Nel 2007, in vari punti delle città, troneggiava su grandi cartelloni pubblicitari una fotografia di Oliviero Toscani che riproduceva, nuda, una giovane attrice francese, che era stata bellissima ma che ormai era ridotta ad uno scheletro.
Senza nessuna voglia di vivere.
La modella francese si chiamava Isabelle Caro ed era appunto divenuta il più celebre simbolo dell’anoressia grazie ad una contestata campagna fotografica di Oliviero Toscani. Isabelle Caro morirà tre anni dopo, nel 2010, in ospedale in seguito a una polmonite, all’età di 28 anni. Era ridotta letteralmente pelle e ossa (pesava 31 chili per un’altezza di 1,64).
Un anno dopo, tormentata dai sensi di colpa, la madre della modella si suicidò.
Le foto di Isabelle Caro allora suscitarono scalpore e roventi polemiche. Prima di morire la modella aveva pubblicato un’autobiografia intitolata “La ragazzina che non voleva diventare grassa”.
Queste foto colpivano, certo erano scioccanti, ma io le avrei fatte esporre anche in tutte le scuole per far vedere gli effetti dell’anoressia.
Andava esposto in tutte le scuole, non ipocritamente nascosto. Non è difatti nascondendo la realtà che si risolvono i problemi. Comunque ritengo che spesso si sottovaluti il pericolo rappresentato dall’anoressia.

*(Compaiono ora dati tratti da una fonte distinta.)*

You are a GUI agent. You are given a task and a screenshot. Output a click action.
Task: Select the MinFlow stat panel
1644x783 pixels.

Infatti, troppi restano abbagliati da una società che produce modelli sbagliati (si pensi a certe top-model), ma non insegna i valori veri della vita. Spinge al consumo, ma non spiega che occorre una alimentazione corretta.

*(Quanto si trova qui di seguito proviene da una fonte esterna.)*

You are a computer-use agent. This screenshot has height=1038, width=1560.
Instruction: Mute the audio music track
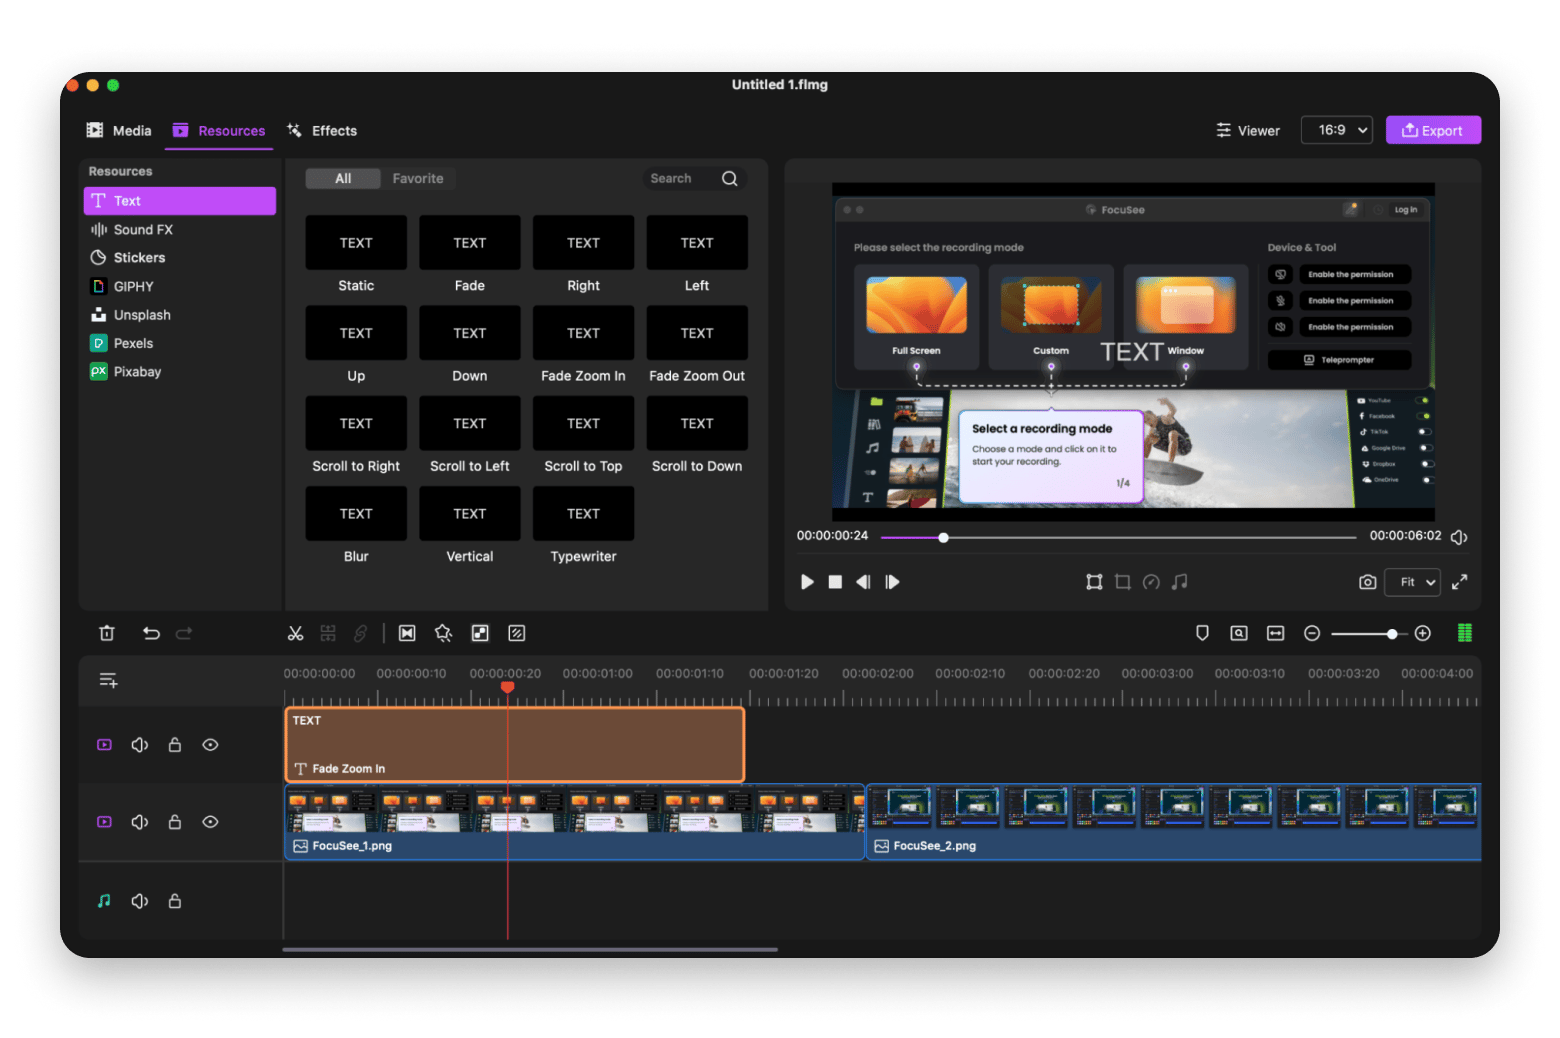click(140, 901)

I mutamenti della società incidono sui giovanissimi, la mancanza di affetto spinge verso eccessi che non raramente passano attraverso l’odio per il cibo o l’eccessivo attaccamento al cibo. È un male sociale, terribile perché porta spesso alla morte. La malattia è più diffusa di quanto si creda. Agisce in maniera subdola, nascondendosi. Poi esplode all’improvviso. Spesso quando chi sta attorno se ne rende conto, è già difficile per intervenire, talvolta è troppo tardi. Il recupero è difficile, faticoso e lento. Sicuramente l’attenzione della famiglia è indispensabile, spesso è la scuola la prima ad avvertire il disagio e a informare i familiari.
Da qualche tempo la stessa scuola prova a lanciare l’allarme, a far prendere coscienza agli alunni degli effetti devastanti della malattia. Ma la scuola non può svolgere tutte le funzioni richieste a una società distratta nei confronti dei giovani: educazione stradale, educazione sessuale, lotta alla droga, all’alcol, al cattivo uso del cibo, all’integrazione tra popoli, alla necessità di far convivere religioni diverse ecc. Allora ben venga tutto quello che dall’esterno serve a far riflettere su problemi così gravi.
Il manifesto di Toscani era una sorta di manifesto della disperazione, se serviva anche solo a salvare una vita aveva già raggiunto il suo scopo dato che di anoressia si muore, forse troppo spesso.
E queste morti il più delle volte passano in sordina, si fa finta di niente, forse perché è proprio la società stessa che promuove questi modelli estremi.
Ragazze troppo giovani, spesso bambine, che trovano in questo stile di vita una consolazione, non riflettendo a cosa stanno andando incontro. Io ho la consapevolezza che questo male non è mai troppo distante, non lo possiamo considerare come un qualcosa che capita agli altri, a chi se lo cerca: è un fantasma presente più che mai nel mondo contemporaneo, contro cui si deve fare ancora molto, un fantasma che quando compare travolge e distrugge la vita del malato, ma rivoluziona anche quella di chi gli sta attorno.